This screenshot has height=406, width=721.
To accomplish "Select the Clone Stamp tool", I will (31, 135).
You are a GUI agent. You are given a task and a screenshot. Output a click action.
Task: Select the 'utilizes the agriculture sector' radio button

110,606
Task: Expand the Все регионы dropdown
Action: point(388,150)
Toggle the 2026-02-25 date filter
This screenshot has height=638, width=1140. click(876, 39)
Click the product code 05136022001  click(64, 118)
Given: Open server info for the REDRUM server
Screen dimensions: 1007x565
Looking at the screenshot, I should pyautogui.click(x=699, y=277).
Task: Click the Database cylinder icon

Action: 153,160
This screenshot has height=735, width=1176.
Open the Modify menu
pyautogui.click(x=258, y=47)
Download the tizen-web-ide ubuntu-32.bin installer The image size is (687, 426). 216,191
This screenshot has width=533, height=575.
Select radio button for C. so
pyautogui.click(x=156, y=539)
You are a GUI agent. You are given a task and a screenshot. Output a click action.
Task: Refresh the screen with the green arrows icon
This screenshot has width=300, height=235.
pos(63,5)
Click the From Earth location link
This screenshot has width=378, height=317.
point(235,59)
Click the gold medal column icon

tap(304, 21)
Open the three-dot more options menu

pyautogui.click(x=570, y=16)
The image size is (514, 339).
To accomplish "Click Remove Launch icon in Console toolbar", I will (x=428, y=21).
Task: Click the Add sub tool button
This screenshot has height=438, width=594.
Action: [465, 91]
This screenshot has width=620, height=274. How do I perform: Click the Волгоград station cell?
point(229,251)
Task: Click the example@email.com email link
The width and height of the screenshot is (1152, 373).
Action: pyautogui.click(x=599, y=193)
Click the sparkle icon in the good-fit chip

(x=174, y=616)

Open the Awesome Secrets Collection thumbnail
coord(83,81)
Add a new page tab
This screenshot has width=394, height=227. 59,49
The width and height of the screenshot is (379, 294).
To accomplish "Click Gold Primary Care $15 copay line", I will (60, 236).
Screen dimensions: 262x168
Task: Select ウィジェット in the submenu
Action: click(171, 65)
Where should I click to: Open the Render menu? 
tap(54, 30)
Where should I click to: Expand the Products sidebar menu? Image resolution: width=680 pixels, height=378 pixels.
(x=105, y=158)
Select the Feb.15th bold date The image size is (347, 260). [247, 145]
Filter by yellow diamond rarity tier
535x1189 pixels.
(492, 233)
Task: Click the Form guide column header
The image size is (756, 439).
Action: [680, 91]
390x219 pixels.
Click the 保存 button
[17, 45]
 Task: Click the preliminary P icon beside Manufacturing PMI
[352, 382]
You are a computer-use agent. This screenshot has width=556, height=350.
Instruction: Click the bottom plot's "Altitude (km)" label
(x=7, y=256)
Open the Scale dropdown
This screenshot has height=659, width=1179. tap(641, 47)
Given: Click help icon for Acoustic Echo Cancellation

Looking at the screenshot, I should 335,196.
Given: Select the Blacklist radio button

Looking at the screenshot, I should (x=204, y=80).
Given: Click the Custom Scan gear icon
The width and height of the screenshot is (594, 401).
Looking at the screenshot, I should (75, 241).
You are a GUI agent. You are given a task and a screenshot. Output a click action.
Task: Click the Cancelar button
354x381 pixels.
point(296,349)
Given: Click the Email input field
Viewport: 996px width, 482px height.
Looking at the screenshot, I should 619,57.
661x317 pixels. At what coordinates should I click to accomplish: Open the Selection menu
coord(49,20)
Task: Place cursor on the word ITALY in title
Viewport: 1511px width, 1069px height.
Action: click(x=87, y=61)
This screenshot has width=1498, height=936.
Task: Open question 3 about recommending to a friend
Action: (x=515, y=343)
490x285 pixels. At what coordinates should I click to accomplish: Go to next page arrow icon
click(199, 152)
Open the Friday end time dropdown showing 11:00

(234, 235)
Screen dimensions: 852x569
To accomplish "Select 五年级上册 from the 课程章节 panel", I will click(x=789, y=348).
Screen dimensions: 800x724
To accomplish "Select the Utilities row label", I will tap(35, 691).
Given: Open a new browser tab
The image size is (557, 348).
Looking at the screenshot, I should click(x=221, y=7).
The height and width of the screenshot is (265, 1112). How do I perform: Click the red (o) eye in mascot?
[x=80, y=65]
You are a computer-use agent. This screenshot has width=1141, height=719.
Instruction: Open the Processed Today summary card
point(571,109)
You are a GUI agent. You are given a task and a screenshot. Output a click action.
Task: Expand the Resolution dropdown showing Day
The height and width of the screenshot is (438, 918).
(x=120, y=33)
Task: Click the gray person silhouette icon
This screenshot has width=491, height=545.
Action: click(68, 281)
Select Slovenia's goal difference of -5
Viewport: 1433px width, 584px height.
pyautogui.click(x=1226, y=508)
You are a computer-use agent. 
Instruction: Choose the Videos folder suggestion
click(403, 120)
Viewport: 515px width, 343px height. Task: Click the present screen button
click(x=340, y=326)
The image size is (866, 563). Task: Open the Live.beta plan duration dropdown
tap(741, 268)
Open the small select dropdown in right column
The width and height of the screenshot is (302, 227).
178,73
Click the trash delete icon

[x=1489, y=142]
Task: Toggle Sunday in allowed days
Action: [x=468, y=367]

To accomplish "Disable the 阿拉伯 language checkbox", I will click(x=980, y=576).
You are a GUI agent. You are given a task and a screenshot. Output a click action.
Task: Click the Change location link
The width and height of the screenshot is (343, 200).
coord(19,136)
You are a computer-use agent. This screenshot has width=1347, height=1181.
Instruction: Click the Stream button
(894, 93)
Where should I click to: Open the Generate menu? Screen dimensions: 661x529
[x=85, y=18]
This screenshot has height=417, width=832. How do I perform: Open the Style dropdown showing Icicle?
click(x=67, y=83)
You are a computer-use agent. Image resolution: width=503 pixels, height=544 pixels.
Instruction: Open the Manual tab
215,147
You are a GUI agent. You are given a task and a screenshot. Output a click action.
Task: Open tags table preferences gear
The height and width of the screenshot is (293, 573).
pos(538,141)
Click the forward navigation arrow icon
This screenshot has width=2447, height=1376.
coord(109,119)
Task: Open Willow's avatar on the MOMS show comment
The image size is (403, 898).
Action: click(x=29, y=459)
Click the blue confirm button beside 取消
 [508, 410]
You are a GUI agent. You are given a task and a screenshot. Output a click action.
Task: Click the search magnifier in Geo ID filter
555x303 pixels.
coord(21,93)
=-=-=
WORK REQUEST = Give the number of lines in the records above in which the word "computer" appears. Include no other text.

SOLUTION BELOW = 5